Der israelische Historiker Yaacov Lozowick, Autor von „Israels Existenzkampf“, berichtet und kommentiert aus Jerusalem auf seiner lesenswerten Blog. Kürzlich hat er über die Umtriebe gewisser israelischer Linksradikaler einen Bericht geschrieben, der zeigt, dass einige das Bedürfnis haben, die Komplizen der mutmaßlichen Mörder, die u.a. ein  drei Monate altes Mädchen abgestochen haben zu trösten und die israelische Exekutive zu verleumden. Karl Pfeifer hat den Artikel aus dem Englischen übersetzt…

Einige linksradikale Israelis bevorzugen Mörder

Jahrelang glaubte ich – und publizierte es – dass trotzdem ich nicht mit extrem linken Israelis einverstanden bin, sie eine legitime Stimme sind und Respekt verdienen, weil sie innerhalb einer Kriegszone kritisieren: Wenn sie falsch gelegen sind, dann sind sie hier um den Preis dafür zu zahlen; wenn palästinensische oder Hizballah Mörder ihr bestes tun, um wahllos israelische Juden zu töten, dann sind die linksextremistischen Israelis hier mit uns allen betroffen. Da gibt es in der Bosheit einen qualitativen Unterschied zwischen ihnen und ihren ausländischen Gesinnungsgenossen.

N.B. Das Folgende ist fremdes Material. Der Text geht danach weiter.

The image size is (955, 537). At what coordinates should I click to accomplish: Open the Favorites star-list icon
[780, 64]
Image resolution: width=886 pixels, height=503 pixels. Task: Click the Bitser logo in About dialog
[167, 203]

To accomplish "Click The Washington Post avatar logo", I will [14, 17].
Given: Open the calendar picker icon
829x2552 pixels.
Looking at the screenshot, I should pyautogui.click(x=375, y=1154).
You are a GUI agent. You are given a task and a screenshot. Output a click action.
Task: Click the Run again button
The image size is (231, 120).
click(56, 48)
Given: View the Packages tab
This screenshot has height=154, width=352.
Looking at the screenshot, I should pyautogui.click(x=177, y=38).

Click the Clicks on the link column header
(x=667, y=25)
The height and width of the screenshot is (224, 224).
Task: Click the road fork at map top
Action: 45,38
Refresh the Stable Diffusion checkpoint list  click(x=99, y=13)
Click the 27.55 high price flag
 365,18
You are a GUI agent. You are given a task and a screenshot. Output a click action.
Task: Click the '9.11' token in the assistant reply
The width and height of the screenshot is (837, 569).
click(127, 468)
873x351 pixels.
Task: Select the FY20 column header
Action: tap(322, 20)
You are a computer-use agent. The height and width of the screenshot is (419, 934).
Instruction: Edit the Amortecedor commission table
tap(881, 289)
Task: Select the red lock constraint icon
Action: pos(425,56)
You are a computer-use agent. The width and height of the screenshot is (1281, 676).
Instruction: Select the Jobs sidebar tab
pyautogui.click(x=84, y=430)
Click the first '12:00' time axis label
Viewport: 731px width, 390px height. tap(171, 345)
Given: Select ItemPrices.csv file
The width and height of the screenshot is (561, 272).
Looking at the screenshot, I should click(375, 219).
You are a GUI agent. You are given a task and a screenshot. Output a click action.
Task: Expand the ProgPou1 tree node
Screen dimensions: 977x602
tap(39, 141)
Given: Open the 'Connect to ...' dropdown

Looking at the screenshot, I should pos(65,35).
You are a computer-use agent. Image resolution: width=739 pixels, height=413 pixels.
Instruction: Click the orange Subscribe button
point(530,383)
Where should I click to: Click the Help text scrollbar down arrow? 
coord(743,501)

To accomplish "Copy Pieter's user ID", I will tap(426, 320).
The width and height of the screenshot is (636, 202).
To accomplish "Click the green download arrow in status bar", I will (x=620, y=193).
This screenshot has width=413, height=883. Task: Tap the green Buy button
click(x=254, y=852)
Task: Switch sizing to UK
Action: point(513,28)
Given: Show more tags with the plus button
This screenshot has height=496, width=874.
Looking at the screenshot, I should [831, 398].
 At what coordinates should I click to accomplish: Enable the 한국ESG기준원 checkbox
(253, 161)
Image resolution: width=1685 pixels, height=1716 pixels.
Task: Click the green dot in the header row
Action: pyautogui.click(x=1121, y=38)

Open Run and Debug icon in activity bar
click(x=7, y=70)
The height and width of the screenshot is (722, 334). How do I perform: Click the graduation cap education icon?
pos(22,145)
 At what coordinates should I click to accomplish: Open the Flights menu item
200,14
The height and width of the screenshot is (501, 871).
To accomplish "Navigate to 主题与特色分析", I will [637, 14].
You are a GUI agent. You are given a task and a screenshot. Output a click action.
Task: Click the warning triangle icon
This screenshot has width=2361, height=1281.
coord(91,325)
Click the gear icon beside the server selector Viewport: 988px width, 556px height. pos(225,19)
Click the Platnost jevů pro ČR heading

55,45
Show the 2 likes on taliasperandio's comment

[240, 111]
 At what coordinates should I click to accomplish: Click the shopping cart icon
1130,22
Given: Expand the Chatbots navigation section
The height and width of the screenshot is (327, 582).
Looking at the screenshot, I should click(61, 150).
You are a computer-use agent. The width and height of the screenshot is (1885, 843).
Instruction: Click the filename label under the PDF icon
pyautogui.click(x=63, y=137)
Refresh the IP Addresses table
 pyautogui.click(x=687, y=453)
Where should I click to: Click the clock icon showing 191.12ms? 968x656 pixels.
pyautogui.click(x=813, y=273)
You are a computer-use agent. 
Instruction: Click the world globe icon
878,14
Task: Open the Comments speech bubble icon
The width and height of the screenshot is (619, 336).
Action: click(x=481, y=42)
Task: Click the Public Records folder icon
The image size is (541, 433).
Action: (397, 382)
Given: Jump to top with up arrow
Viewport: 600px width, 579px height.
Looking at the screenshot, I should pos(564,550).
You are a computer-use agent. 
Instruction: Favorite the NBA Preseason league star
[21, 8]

Davon bin ich nicht länger überzeugt. Wie ich schon seit langer Zeit auf diesem blog dokumentiere, ist der Beitrag den Israels Radikale zur großen Lüge gegen Israel leisten immens, manchmal kommt die ganze antiisraelische Argumentation von ihnen. Wären sie abwesend, so würde der Haß gegen den jüdischen Staat nicht verschwinden, aber deren Kolporteure könnten viel weniger Argumente vorbringen.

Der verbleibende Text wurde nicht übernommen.